Posted by Robert M. Bernstein M.D. at 4:34 am

Before Hair Transplant, How Long Should One Use Propecia Hair Loss Medication?

April 14th, 2006

Q: I am 28 years old and was told that I have early Norwood Class 3 hair loss. I want to have a hair transplant but my doctor told me to use Propecia for 6 months and then come back to discuss surgery. I don’t want to wait that long, what should I do?

A: Actually, you should wait a full year.

If you are an Early Norwood Class 3, the Propecia can work so well (in actually growing hair back) that you may not even need a hair transplant.

The important point is that Propecia only starts working at 3-6 months and during this time there may actually be some shedding as the new growing hair literally pushes out the old.

A hair transplant performed at 6 months may not only be unnecessary, but growth from the medication may be attributed to the hair restoration surgery. I suggest to wait and see what the medication can do before going for hair restoration surgery.

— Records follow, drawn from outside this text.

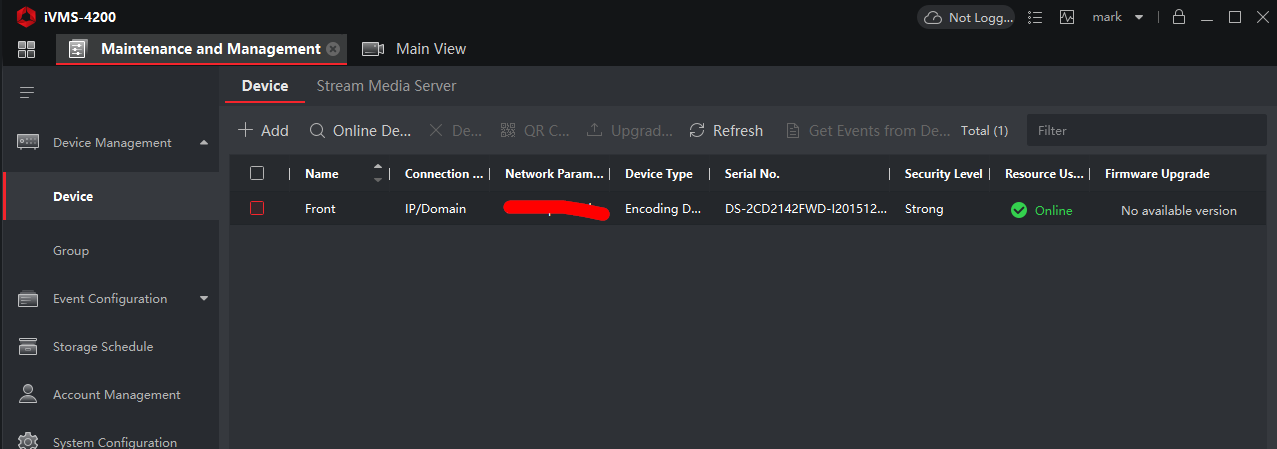The width and height of the screenshot is (1277, 449).
Task: Close the Maintenance and Management tab
Action: [x=333, y=49]
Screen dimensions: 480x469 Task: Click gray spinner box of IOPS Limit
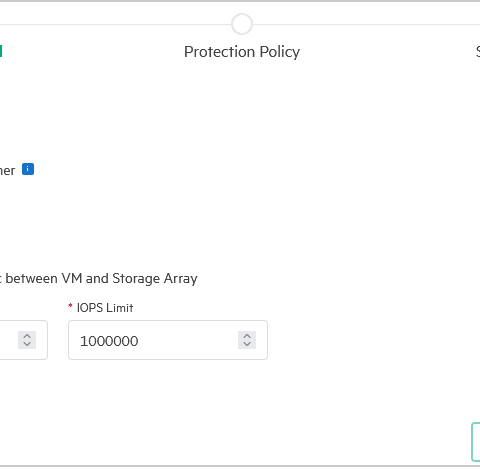point(247,340)
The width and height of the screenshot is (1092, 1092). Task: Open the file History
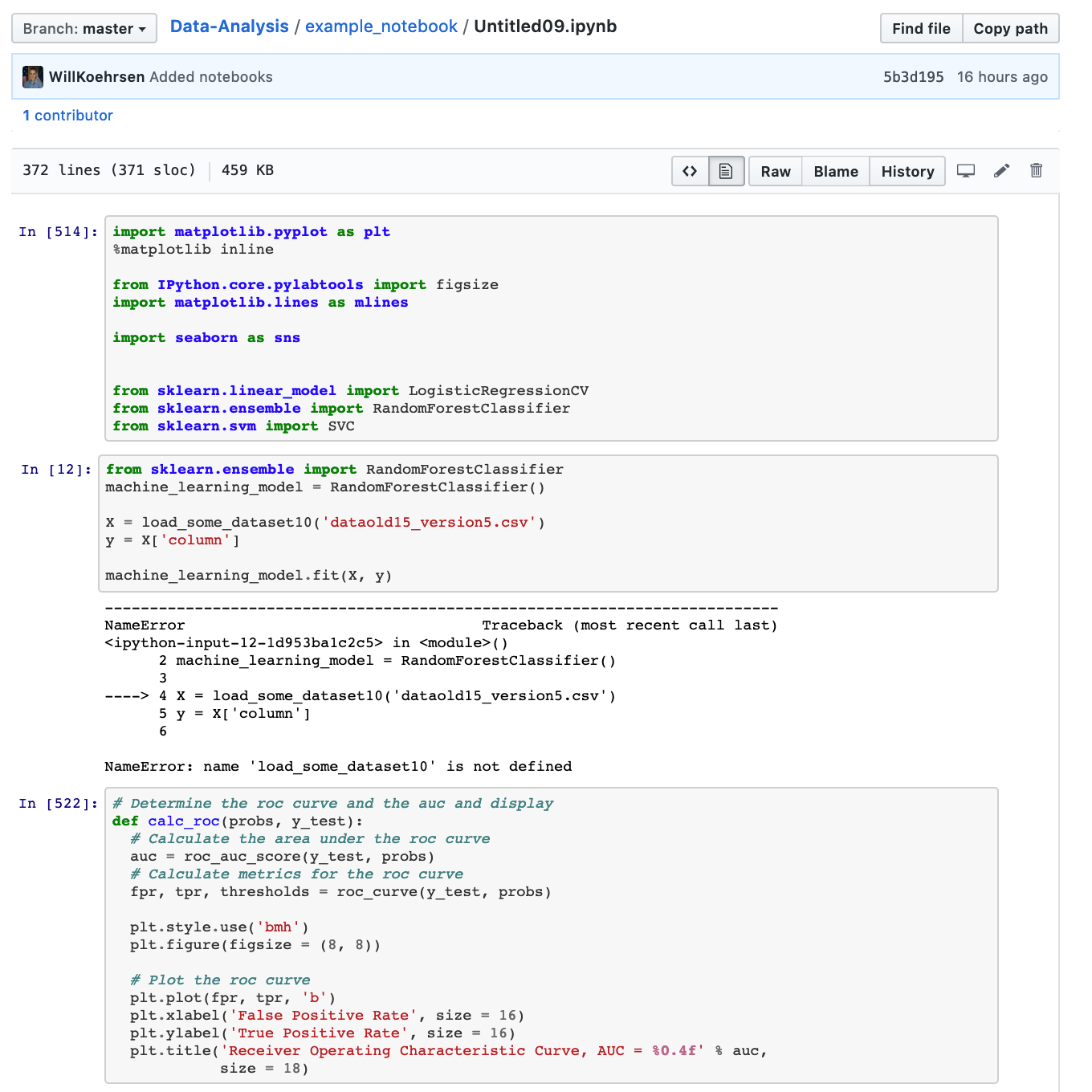(x=907, y=171)
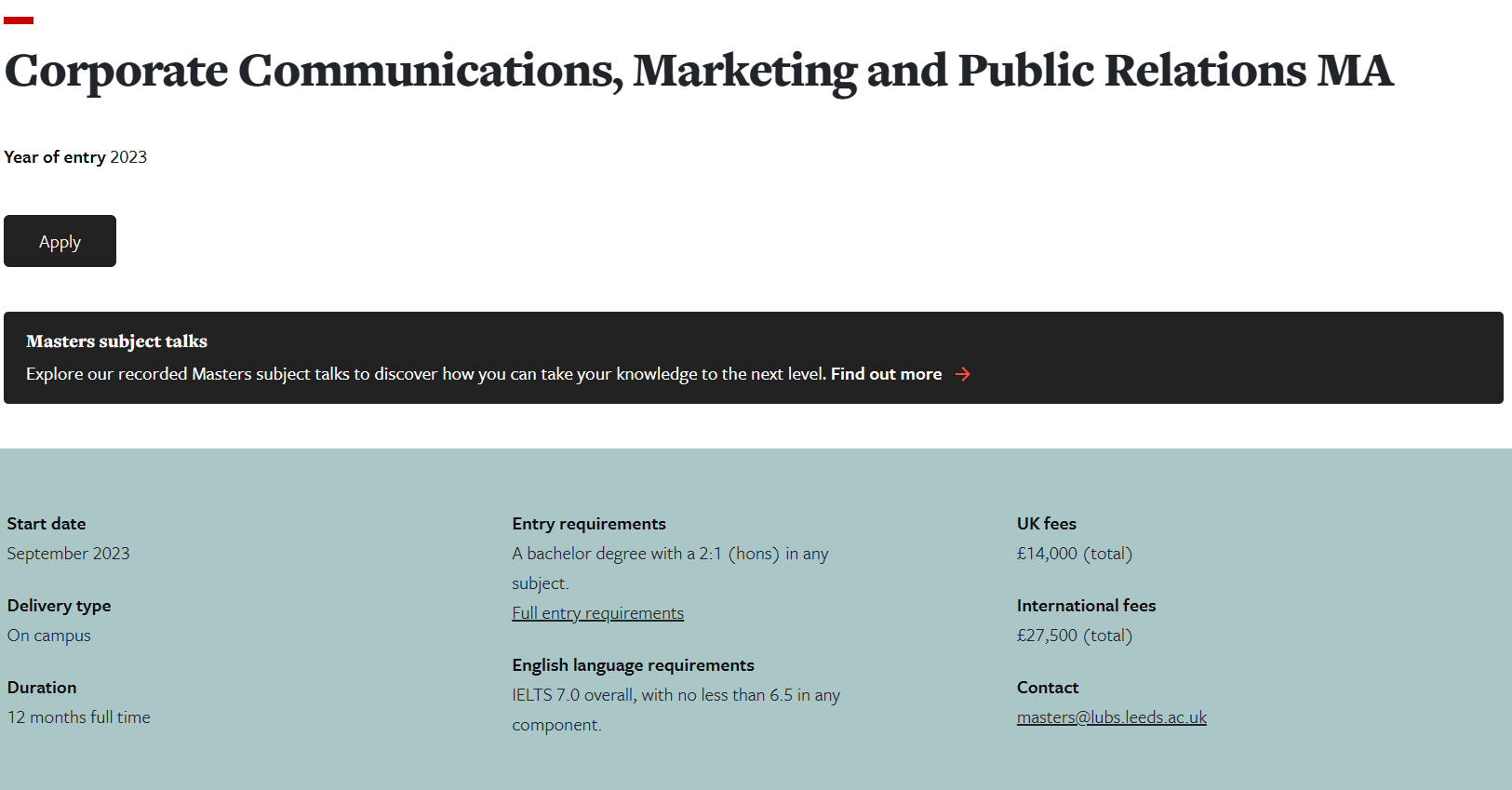Image resolution: width=1512 pixels, height=790 pixels.
Task: Click the red arrow icon in banner
Action: [963, 374]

Posted by Robert M. Bernstein M.D. at 1:10 pm

What is Recommended Treatment of Early Hair Loss?

July 1st, 2005

Q: I am 27 years old and have a Class 3 degree of hair loss. Should I should do a hair transplant or consider non-surgical methods of hair restoration?

A: At age 27 with early hair loss, you should consider non-surgical options first.

Propecia is the most important medication, but you need to be on it for one year at the full dose of 1mg a day to assess its benefits.

If you have done this and other parameters are OK for a hair transplant, such as adequate donor hair density and scalp laxity and you have little evidence that you will become extensively bald (i.e. no donor miniaturization and no family history of extensive baldness), then hair transplantation can be considered.